* **MATERIALS PROVIDED**
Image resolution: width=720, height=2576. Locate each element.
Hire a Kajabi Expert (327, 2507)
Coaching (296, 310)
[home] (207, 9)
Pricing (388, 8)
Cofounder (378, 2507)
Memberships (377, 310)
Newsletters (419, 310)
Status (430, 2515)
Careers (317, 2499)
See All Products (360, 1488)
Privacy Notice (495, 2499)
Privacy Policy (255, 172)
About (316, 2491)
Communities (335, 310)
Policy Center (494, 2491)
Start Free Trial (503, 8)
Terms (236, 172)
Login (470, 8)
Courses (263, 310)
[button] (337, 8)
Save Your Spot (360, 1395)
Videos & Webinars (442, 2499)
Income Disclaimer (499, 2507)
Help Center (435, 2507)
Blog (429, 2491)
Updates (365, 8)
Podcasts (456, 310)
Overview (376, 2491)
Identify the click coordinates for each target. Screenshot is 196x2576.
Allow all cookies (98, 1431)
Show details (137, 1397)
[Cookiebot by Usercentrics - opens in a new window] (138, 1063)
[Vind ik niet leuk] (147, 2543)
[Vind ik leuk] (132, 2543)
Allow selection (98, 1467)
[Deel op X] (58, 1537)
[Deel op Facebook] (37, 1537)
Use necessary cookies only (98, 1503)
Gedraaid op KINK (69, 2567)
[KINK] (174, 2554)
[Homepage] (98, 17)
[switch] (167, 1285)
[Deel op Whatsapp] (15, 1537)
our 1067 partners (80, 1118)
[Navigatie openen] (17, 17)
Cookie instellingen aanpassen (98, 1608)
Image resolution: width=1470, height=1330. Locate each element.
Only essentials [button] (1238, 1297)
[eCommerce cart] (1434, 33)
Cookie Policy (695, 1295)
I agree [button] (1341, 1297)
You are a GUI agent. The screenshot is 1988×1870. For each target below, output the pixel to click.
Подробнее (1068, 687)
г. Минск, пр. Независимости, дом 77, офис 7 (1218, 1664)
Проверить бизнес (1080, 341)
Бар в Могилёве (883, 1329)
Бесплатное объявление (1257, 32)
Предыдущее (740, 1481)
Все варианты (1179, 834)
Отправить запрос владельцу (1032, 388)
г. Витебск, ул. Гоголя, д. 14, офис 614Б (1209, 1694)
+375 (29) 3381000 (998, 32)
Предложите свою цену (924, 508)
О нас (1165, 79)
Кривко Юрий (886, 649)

* **TASK REQUIREMENTS**
Starting at the line above that contains "Show details (137, 1397)", write out each line exactly until the line that contains "Подробнее (1068, 687)" has been written, and stop there.

* **WRITTEN REPLY**
Show details (137, 1397)
[Cookiebot by Usercentrics - opens in a new window] (138, 1063)
[Vind ik niet leuk] (147, 2543)
[Vind ik leuk] (132, 2543)
Allow selection (98, 1467)
[Deel op X] (58, 1537)
[Deel op Facebook] (37, 1537)
Use necessary cookies only (98, 1503)
Gedraaid op KINK (69, 2567)
[KINK] (174, 2554)
[Homepage] (98, 17)
[switch] (167, 1285)
[Deel op Whatsapp] (15, 1537)
our 1067 partners (80, 1118)
[Navigatie openen] (17, 17)
Cookie instellingen aanpassen (98, 1608)
Image resolution: width=1470, height=1330. Locate each element.
Only essentials [button] (1238, 1297)
[eCommerce cart] (1434, 33)
Cookie Policy (695, 1295)
I agree [button] (1341, 1297)
You are a GUI agent. The screenshot is 1988×1870. For each target below, output the pixel to click.
Подробнее (1068, 687)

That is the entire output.